Thankfully, Morata seems to be a fast learner. And he is already picking up the finer details of Chelesea’s attacking tactics under Conte as well as the peculiarities of facing English teams week in and out.
"The difference [between Spain and Chelsea] is that Chelsea's game is based on me. When we play with three upfront many times we face rivals which defend with a three-man back line, similar to what you find in Italy. The centre most centre-back follows me and the other two go one on one against the wide forward Willian [and] Pedro."
"In Chelsea it is striking how they value the work of the centre forward. It is systematic. Virtually without looking, the team plays for you. Much like Italy did in the  Euros: the ball reaches the wing back, he looks for the #9 on his first glance, and the #9 always had to be ahead of the center-back on the side of the ball so he can play and go, and look for the box."
"It is hard to do that in England because in physicality it is one of the hardest competitions. They are athletes. But once I do that, if I hold the ball or win the aerial duel with the centre-back, or if Pedro or whoever else playing wide comes on a galloping run carrying the ball and I turn... From that point on it is another story."
"Conte always told me that if I take this first ball and draw the opposition [away from play] there is an almost certain chance to score. The other day against Everton, Pedro and Willian had two opportunities each one of them in which the play came like this."
On Saturday, Morata and the Spanish national team will be facing Italy for the second time since Conte’s Azzurri masterclass saw them eliminated in the Round of 16 at the 2016 Euros. Just like Juventus retained Conte’s influence in 2014-15, Morata is expecting to face many of Conte’s core ideas still in this games.

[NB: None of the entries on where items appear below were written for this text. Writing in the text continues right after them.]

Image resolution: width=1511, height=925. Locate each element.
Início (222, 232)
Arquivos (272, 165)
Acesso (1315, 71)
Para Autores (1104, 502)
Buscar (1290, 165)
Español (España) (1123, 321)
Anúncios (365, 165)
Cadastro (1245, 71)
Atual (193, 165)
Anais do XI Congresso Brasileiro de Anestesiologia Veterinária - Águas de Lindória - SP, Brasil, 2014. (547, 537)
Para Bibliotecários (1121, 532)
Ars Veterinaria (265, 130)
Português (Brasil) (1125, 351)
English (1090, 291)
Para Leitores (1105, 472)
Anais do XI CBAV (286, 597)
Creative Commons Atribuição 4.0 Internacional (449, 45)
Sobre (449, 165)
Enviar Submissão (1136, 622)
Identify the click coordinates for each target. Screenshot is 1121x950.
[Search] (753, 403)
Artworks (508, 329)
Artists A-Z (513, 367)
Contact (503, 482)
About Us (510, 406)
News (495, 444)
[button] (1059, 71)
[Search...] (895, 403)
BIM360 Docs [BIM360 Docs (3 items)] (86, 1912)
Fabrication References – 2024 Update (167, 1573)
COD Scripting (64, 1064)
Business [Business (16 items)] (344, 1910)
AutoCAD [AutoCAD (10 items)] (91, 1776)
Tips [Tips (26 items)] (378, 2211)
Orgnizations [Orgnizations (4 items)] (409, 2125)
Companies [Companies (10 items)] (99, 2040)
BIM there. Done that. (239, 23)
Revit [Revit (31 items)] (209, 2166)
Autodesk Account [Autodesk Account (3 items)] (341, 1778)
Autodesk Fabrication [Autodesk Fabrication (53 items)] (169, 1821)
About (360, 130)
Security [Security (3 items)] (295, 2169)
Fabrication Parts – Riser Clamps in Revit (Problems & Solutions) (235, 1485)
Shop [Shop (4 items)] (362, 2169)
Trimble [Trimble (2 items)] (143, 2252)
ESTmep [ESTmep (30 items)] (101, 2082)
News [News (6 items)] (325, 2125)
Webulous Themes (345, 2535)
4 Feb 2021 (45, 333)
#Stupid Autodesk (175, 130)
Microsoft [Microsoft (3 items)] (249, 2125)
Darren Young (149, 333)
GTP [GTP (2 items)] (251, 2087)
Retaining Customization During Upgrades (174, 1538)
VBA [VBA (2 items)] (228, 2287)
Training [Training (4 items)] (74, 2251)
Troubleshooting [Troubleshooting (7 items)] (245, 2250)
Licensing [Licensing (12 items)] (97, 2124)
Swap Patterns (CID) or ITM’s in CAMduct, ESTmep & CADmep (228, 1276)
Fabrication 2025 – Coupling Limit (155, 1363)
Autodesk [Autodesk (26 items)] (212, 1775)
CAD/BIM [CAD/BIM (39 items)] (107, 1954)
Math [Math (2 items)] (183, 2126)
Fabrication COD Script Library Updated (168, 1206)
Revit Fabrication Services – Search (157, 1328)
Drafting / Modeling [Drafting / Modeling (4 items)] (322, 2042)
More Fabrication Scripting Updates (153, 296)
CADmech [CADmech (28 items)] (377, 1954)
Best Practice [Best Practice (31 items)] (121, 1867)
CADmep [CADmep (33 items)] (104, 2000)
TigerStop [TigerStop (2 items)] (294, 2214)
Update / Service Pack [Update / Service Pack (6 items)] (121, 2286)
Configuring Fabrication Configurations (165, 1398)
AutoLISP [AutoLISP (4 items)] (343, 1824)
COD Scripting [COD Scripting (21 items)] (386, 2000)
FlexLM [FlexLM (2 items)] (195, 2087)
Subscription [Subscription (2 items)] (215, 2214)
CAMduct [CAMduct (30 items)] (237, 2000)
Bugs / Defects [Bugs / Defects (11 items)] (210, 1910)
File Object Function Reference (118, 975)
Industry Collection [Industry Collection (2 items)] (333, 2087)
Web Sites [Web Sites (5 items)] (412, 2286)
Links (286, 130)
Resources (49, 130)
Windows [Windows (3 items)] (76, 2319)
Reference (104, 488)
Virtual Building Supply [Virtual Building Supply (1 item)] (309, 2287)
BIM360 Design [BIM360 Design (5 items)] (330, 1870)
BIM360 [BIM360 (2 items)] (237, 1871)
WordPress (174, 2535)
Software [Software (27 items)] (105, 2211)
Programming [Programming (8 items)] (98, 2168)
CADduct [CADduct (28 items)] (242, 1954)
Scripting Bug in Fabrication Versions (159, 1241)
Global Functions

"Today's Italian national team kept Conte's tactics from 2016: one wide attacker comes, the other goes, the first lets the ball pass and turns around; the other gives it to him face to face and they will attempt both [chances]. In theory it is a very easy system for strikers because you see yourself getting support."
"I used to play like that with [Carlos] Tévez at Juve: he would come, they gave him the long ball, and he would let it pass through to turn around and play it. I would go to the box to finish. Those are dynamics that adjust with work. Lots of tactical work and nothing else. It is beautiful because the teams in the Premier League usually go for the tackle first and fall for [the trick]. Conte is a great 'lover' of these tactics."
-Álvaro Morata; Source: El País
It is not often that you see footballers talking in such detail about the tactical aspects of the game, but this isn’t the first time Morata has talked candidly about various issues (mental, tactical, structural, etc.) in the his own game and modern football in general. As on the pitch, so off of it, he’s proving to be a very intelligent player. If he applies himself to his full potential, the sky is the limit.